- _GIVEN REQUEST_
Render the material from the line containing "Given: Click the" through the line containing "This screenshot has height=369, width=1546." as a JSON list of strings, with one string per line and blank lines omitted.

- _LISTED ENTRIES_

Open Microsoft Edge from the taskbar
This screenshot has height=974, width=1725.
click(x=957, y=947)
==
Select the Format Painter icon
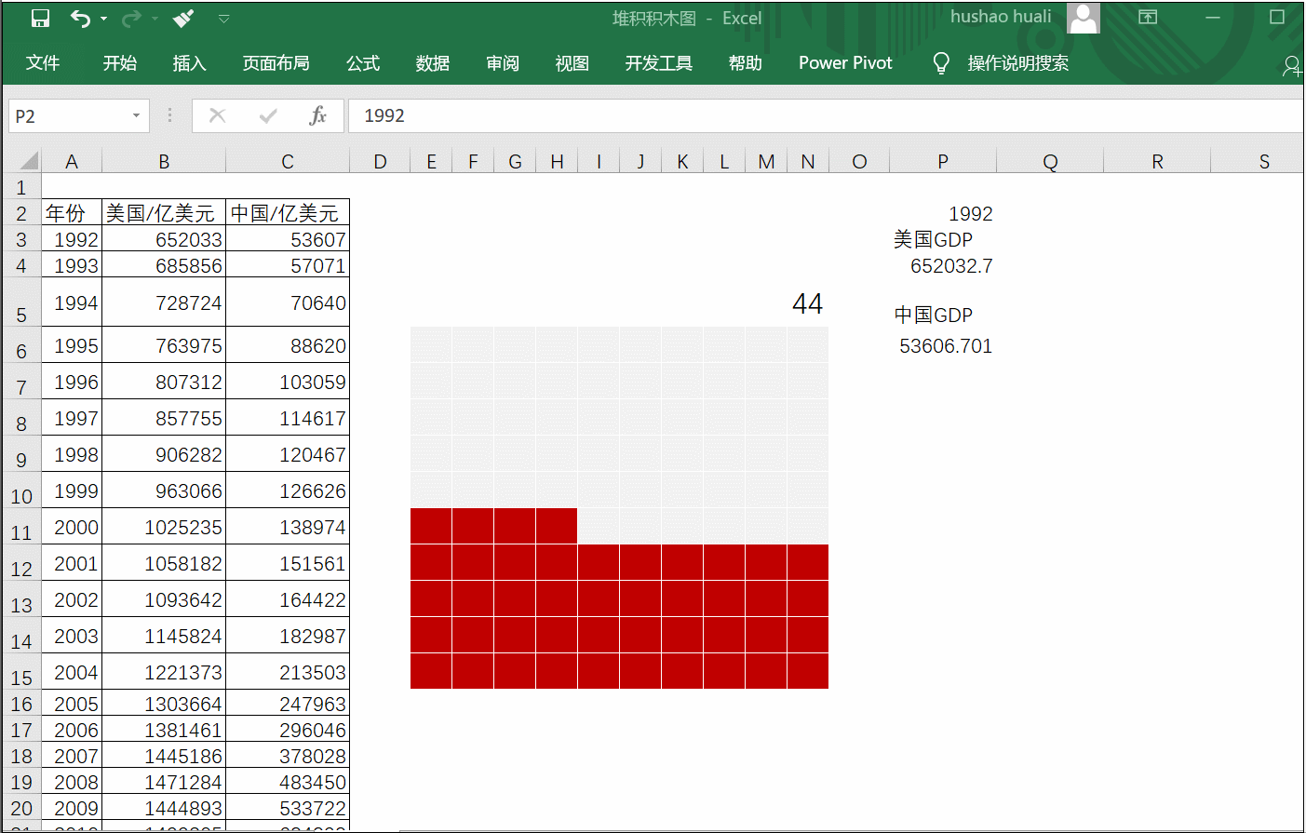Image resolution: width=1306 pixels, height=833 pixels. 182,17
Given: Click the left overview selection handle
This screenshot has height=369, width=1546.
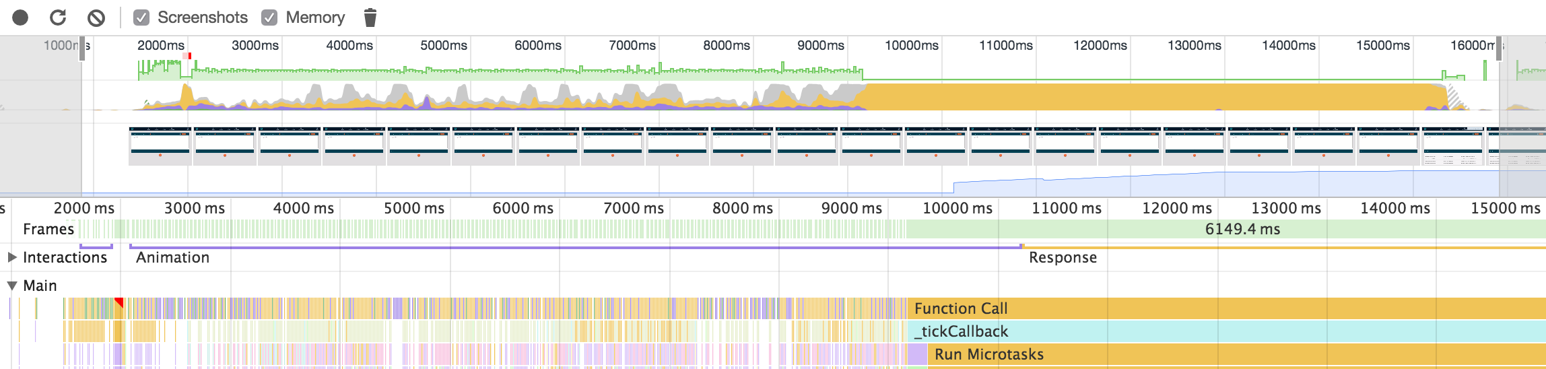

- _RESULT FOR THIS TASK_
[
  "Given: Click the left overview selection handle",
  "This screenshot has height=369, width=1546."
]